The narrative distance is close -- enough for me. Narrative distance is the degree of separation between narrator and viewpoint agonist voice and perception. Generally, distance close to an agonist appeals more, anymore, than closeness to a narrator, though by no means an absolute. Whichever persona expresses the strongest attitude, or tone, toward a topic or subject is with which persona readers are most likely to align. This fragment craftily sets up alignment with Abby.

Through use of private thoughts and complication, Abby stands out as the viewpoint agonist. That's artfully done.

Abby has a want clearly expressed of wanting the man's land, though not as strongly as might be ideal for best reader appeal effect. That Abby might have to seduce the man to satisfy that want is also a clear complication implication, as it were, a multidimensional problem that impedes the want satisfaction. Abby clearly and strongly enough expresses the complication problem criteria. The want, though, lacks a clear why Abby wants the land motivation.

Complication is one of the priority prose matters from a start through a middle to an end; that is, want and problem introduction, development, contention effort, and satisfaction. In other words, complication is an agonist's motivation and its satisfaction an outcome.

Congruent to complication, distinguishable though indivisible, is conflict, also known as stakes. What's at stake that is a diametric opposition of forces; that is, for example, life and death, acceptance and rejection, riches and rags, success and failure. Note, "and." Acceptance and rejection is a mainstay conflict for romance genre.

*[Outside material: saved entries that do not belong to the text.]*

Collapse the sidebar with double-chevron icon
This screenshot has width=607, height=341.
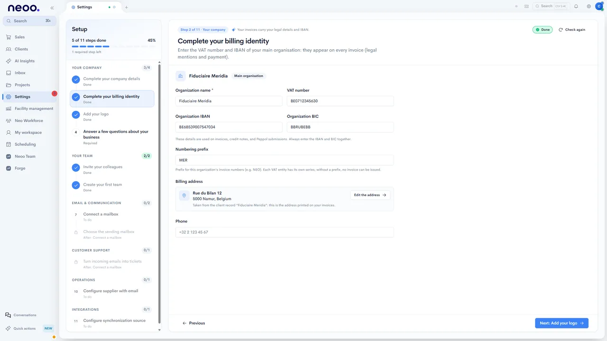tap(52, 8)

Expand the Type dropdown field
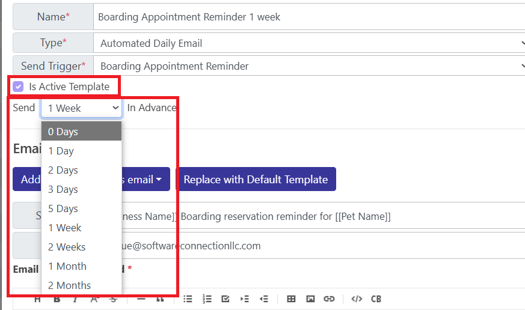(x=309, y=43)
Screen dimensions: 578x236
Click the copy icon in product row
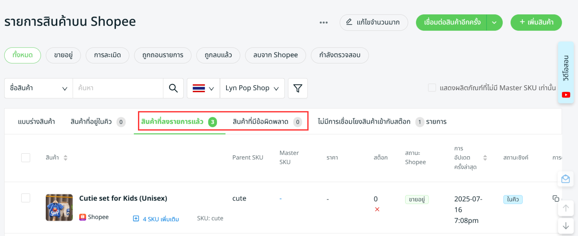coord(556,199)
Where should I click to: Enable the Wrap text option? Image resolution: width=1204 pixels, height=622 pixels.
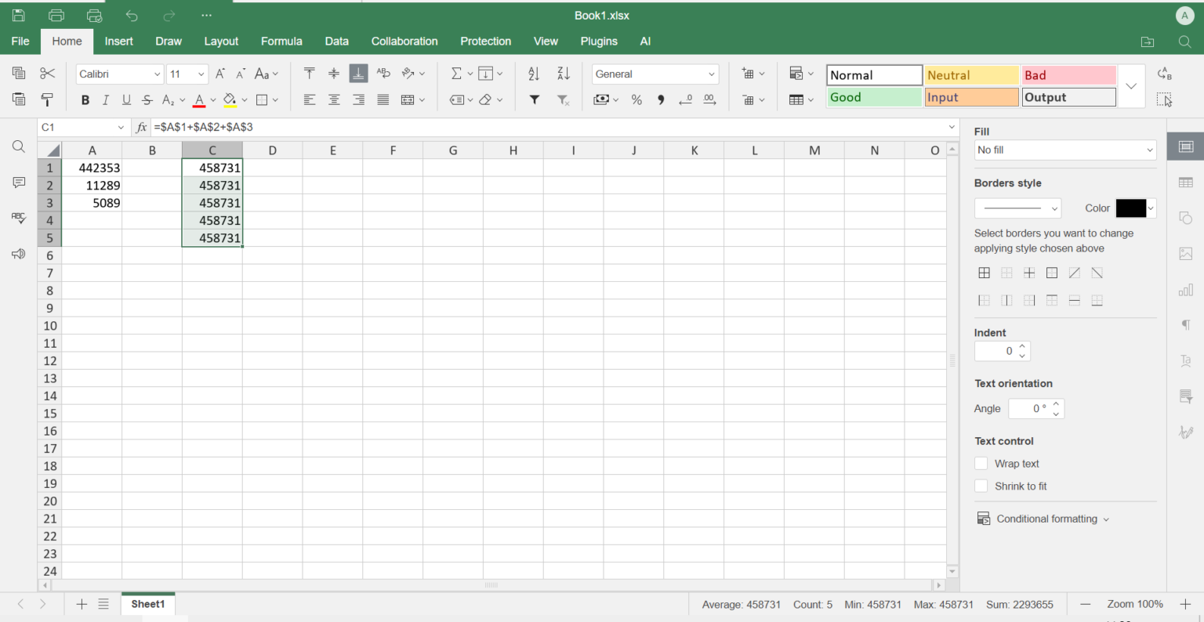click(x=981, y=463)
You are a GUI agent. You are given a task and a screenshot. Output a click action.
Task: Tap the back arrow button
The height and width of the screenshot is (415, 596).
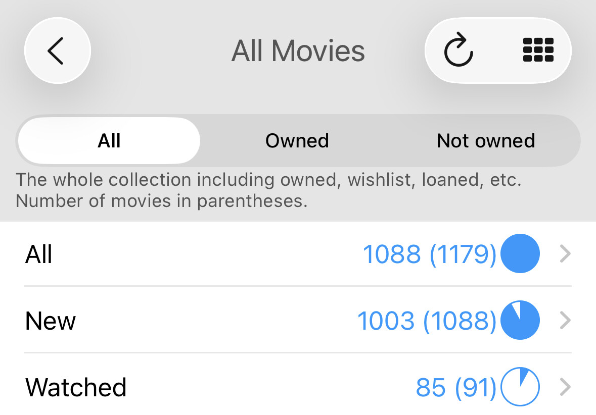pyautogui.click(x=57, y=50)
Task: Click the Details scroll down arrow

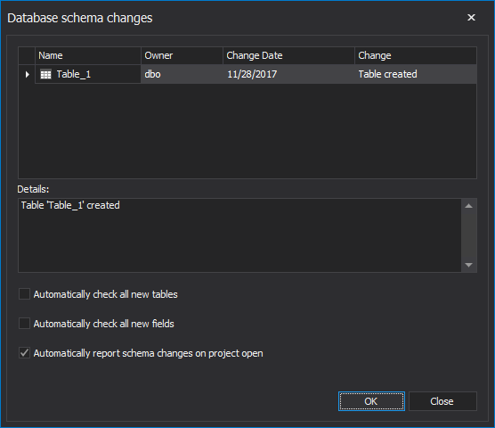Action: (x=469, y=265)
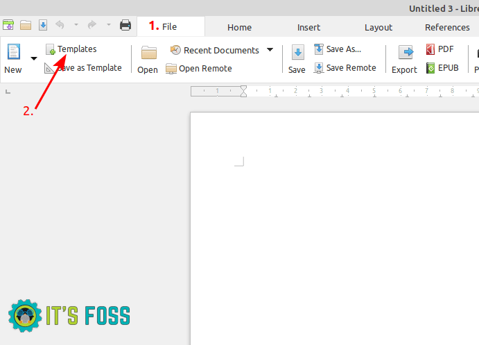Open the Layout tab
479x345 pixels.
point(378,28)
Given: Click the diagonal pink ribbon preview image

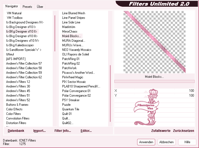Looking at the screenshot, I should (x=154, y=42).
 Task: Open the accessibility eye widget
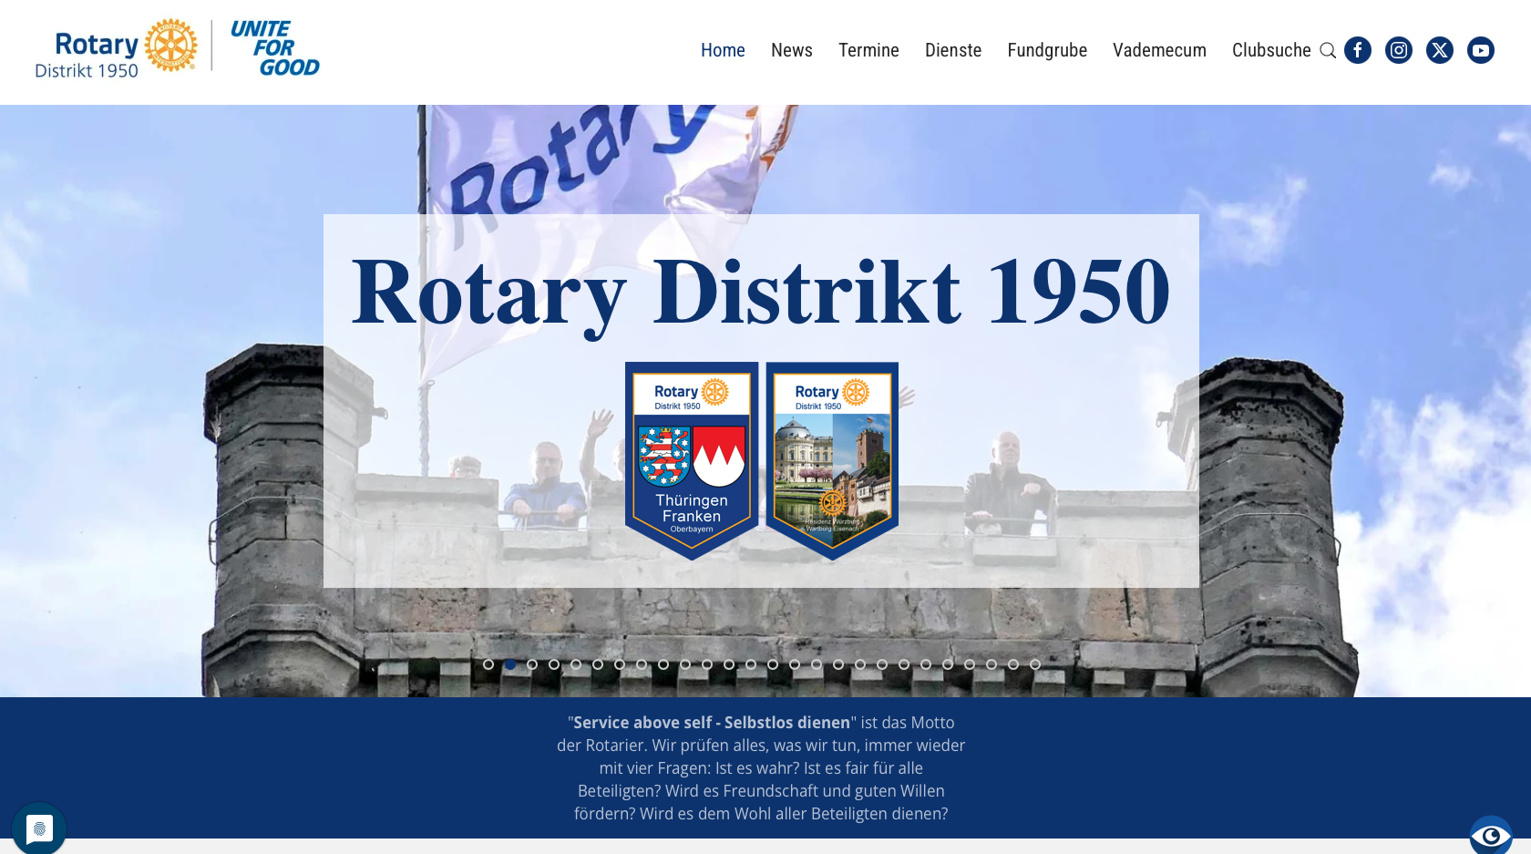point(1491,835)
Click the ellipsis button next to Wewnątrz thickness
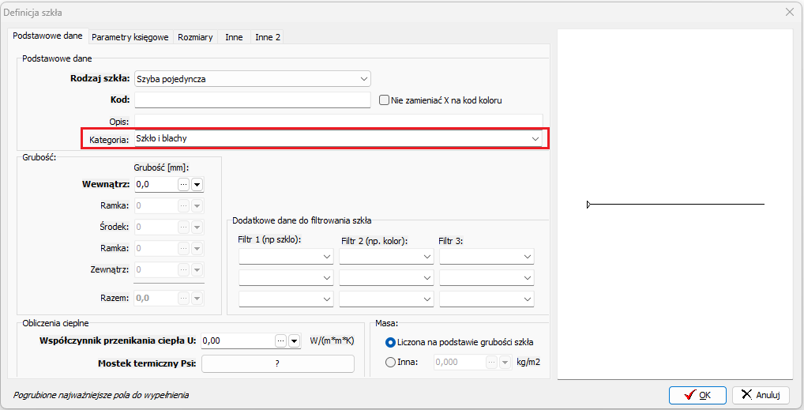 click(184, 184)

The fragment does imply and express a conflict in part. Ella and Abby's talk is fundamentally about that very criteria. Ella is prone to romantically accept the man on first sight and seen; Abby is reluctant to go that far and inclined toward romantic rejection of him. The stakes in contention, though, are other than romantic; they are property acquisition success and failure.

Those property acquisition stakes could be artfully connected to the romantic stakes, an allusion of the man as the land, as an object to be possessed -- artfully inverting the "masculine gaze" romantic objectification of objects of desire, so to speak.

Real estate Realtors also objectify property the same masculine gaze way. Note masculine, not per se male. However, that connection between the man and land as objects is not as clear as might best be desired for reader accessibility, if intended. That "gaze" aspect set at an inverted juxtaposition would, if more developed, strongly appeal to me and probably the target audiences for romance and erotic prose.

How, though, to clarify and strengthen that objectification connection development, if that's the intent? Setting details and emotional attitude toward them holds a key. How does Abby emotionally perceive the land she looks upon? A bare fence post blandly described as the sum and substance of the land is an emotionally flat "telling detail" motif. If Abby expresses both passion for the land's telling details and describes land motifs of a masculine romantic character, in an economy of words, that could fulfill the allusive nature of the objectification connection between the land and the man.

"Emotional attitude," or tone, one of the three priority features for prose composition, expresses an emotional attitude toward a topic or subject, say, approving and disapproving. Ella does express approval of the man; Abby expresses disapproval, not of the man per se, of the land grab method Ella proposes.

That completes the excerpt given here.